NERSCPowering Scientific Discovery Since 1974

Sharing Data

Data sharing naturally divides into three different categories:  a single user accessing data from multiple platforms, multiple users accessing data from a single platform, or multiple users accessing data from multiple platforms.

A Note About Security and Data Integrity

Sharing data with other users must be done carefully.  The chances for data loss increase as the number of users who can access the data increases.  Permissions should be set to the minimum necessary to achieve the desired access.  Be sure to have archived backups of any critical shared data.  It is also important to ensure that SSH private keys are not shared with other users (either intentionally or accidentally) .

Accessing Your Own Data From Multiple NERSC Platforms

The NERSC Global Filesystem (NGF) facilitates data access from multiple compute platforms.   Global Homes is appropriate for small files (source code files, configuration files, ASCII input files, etc).  For large data, use Global Scratch and/or Global Project.  Global Homes, Global Scratch, and Global Project are available on most NERSC compute platforms.  Care must be taken to insure that data activities on one platform do not interfere with activities on a different platform.  For example, if a batch job on Carver is writing data into Global Scratch, it is safe to read that file on Euclid (for job monitoring, or for some real-time data analysis).  However, writing to that same file from Euclid (or even worse, deleting the file from Euclid) would most likely lead to data corruption and/or batch job failure on Carver.

Note that the scratch file systems on any NERSC Cray system are completely local to that Cray system.  In order to access such data from a different platform, the data must be copied to one of the globally-available file systems.

Sharing Your Data With Other NERSC Users

Using NERSC Give and Take

NERSC provides two commands called give and take that lets users share files and directories with other users at NERSC. The giver uses the give command to share a file:

give -u <recipient-username> <file-or-directory>

The recipient will receive an email notifying them of the file available to them.
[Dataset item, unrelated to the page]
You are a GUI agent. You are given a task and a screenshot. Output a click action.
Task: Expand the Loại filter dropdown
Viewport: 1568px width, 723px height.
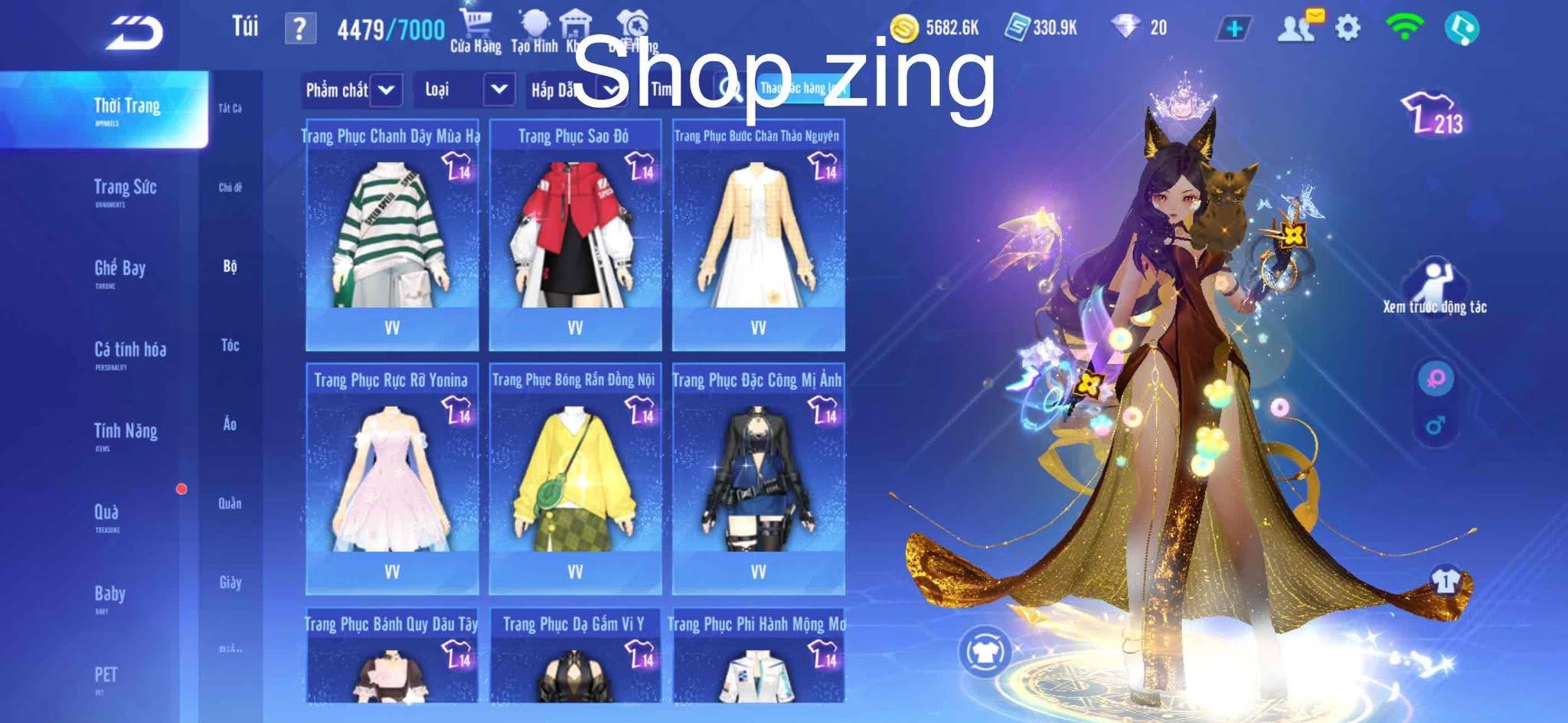[463, 90]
They can then use the take command to copy the file to their current directory or (optionally) a specific destination folder. 

take -u <sender-username> (-d <destination folder>) <filename>

The "-a" flag can be used to take all files from a given user.

take -u -a <sender-username> (-d <destination folder>) <filename>

To see all files available to you from a given user (without taking them) you can use the following command:

take -u <sender-user>

Using Group Permissions to Share Data

This type of data sharing is based on Unix file permissions, in particular the appropriate use of group permissions.  Most data sharing needs can be achieved with careful use of group permissions.  For an overview of Unix file groups and their various functions at NERSC, please see File Groups at NERSC.  For a brief overview of Unix file permissions, please see Unix File Permissions.  The following sections assume some familiarity with file groups and permissions.

For the following example, assume there  are two NERSC users named Elvis and Jimi (NERSC usernames "elvis" and "jimi"), who have default file groups "elvis" and "jimi", respectively.  They are both members of the "Big Science" project, and belong to the "bigsci" repository, and therefore both belong to the "bigsci" file group as well.  This file group has many other members. 

Example 1:  Generating data that can be read by other users

Elvis is running batch jobs (in his global scratch directory) that generate data that Jimi needs to read.  In order to share his data with Jimi, but not with other members of bigsci, Elvis asks his PI to create a file group called "ejdata".  The only members of this file group are elvis and jimi.  Elvis has other data in his scratch directory to which he does not want Jimi to have access.  Here are the commands Elvis should use to create an area in his scratch directory to share data with Jimi.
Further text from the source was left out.